In the late 1990s, as the Queen’s Building (QB) at Bristol was approaching its 50th birthday, an imaginative plan for a major restructuring of the Engineering Faculty’s laboratories was conceived.
Together with many other university buildings of the same generation, the QB was in need of modernising and refurbishment and a major scheme for doing just that was put together and submitted for funding under the Government’s JIF initiative. The plan was imaginative in several respects, one of the most important of which was its fundamental tenet of eliminating the boundaries between the classical engineering disciplines (Mechanical, Civil, Aeronautical,…).

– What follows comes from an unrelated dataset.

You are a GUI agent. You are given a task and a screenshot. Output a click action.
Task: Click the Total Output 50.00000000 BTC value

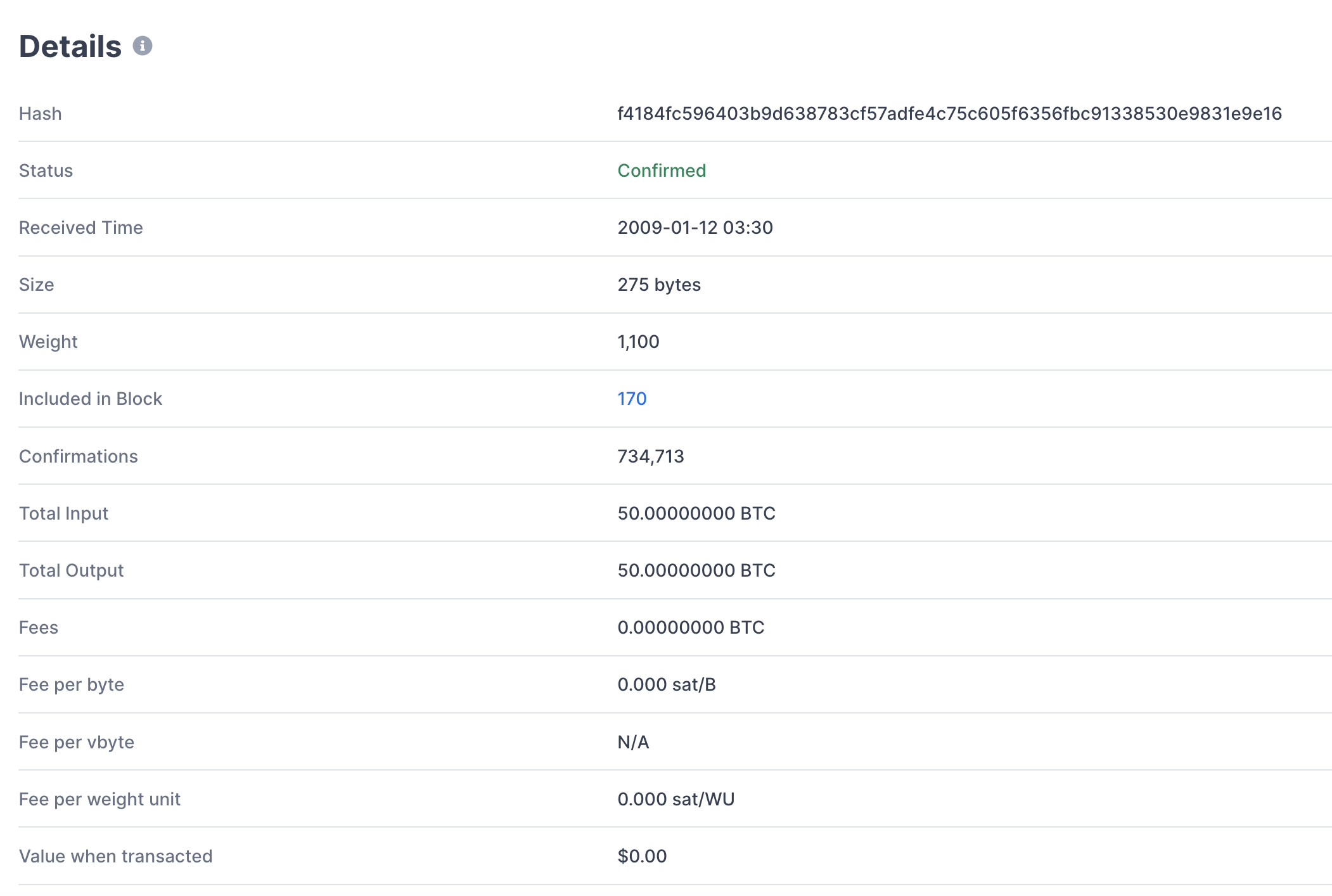(696, 570)
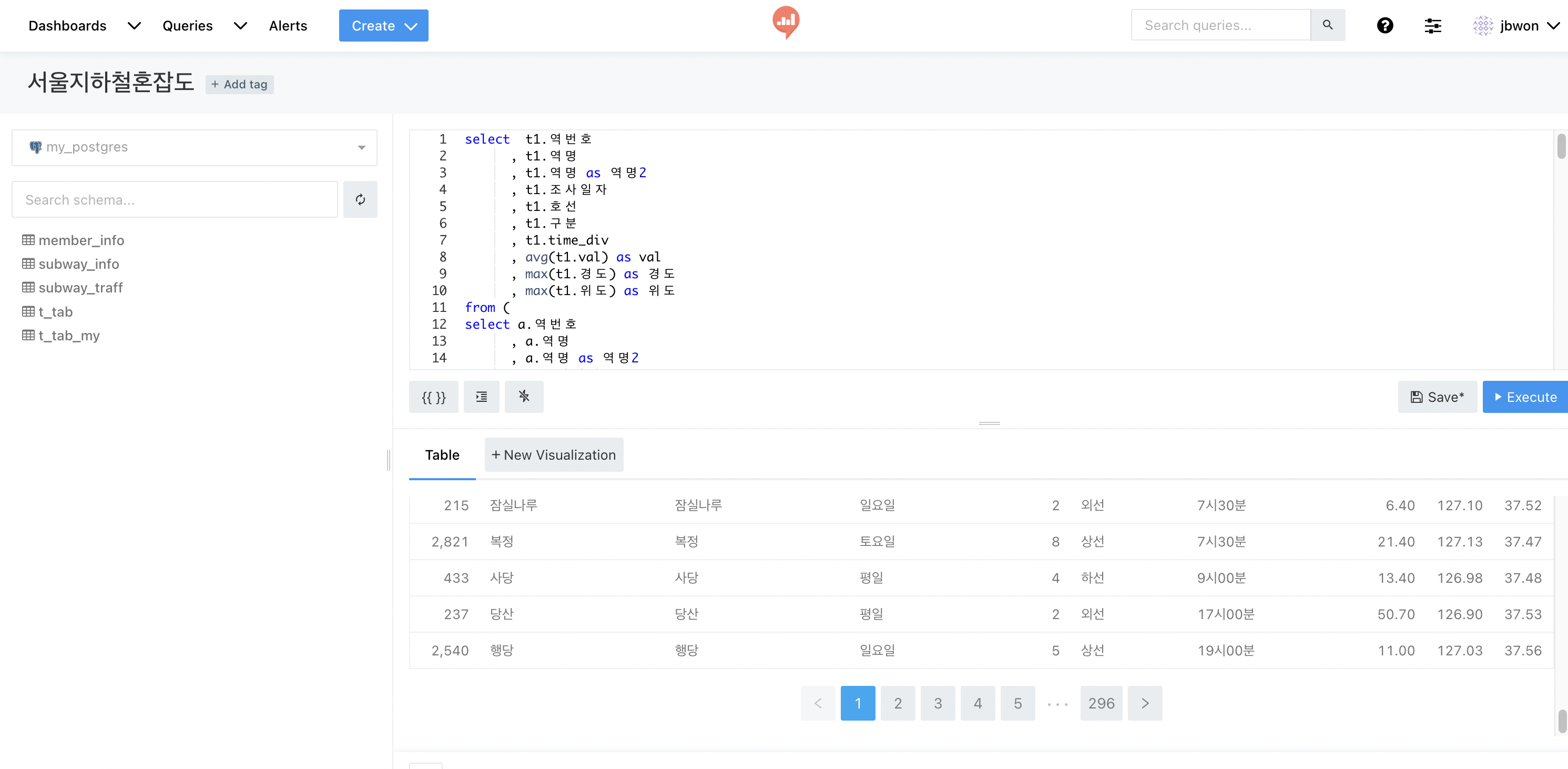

Instead, the central theme of the restructured laboratories was to reflect a particular technical area which drew on several existing research groups in the Faculty, encompassing a wide range of engineering applications. That area was ‘Dynamics’ and it brought together research strengths in structural dynamics, control, aerodynamics, material dynamics, and others. Hence the restructured laboratories would be known under the single heading of BLADE – Bristol Laboratory for Advanced Dynamics Engineering.
The preceding paragraph effectively answers a frequently-asked question: “What exactly is BLADE?”: ‘BLADE is a network of interconnected laboratories, each of which specialises in some aspect of engineering dynamics, that share practical and philosophical working processes and procedures.’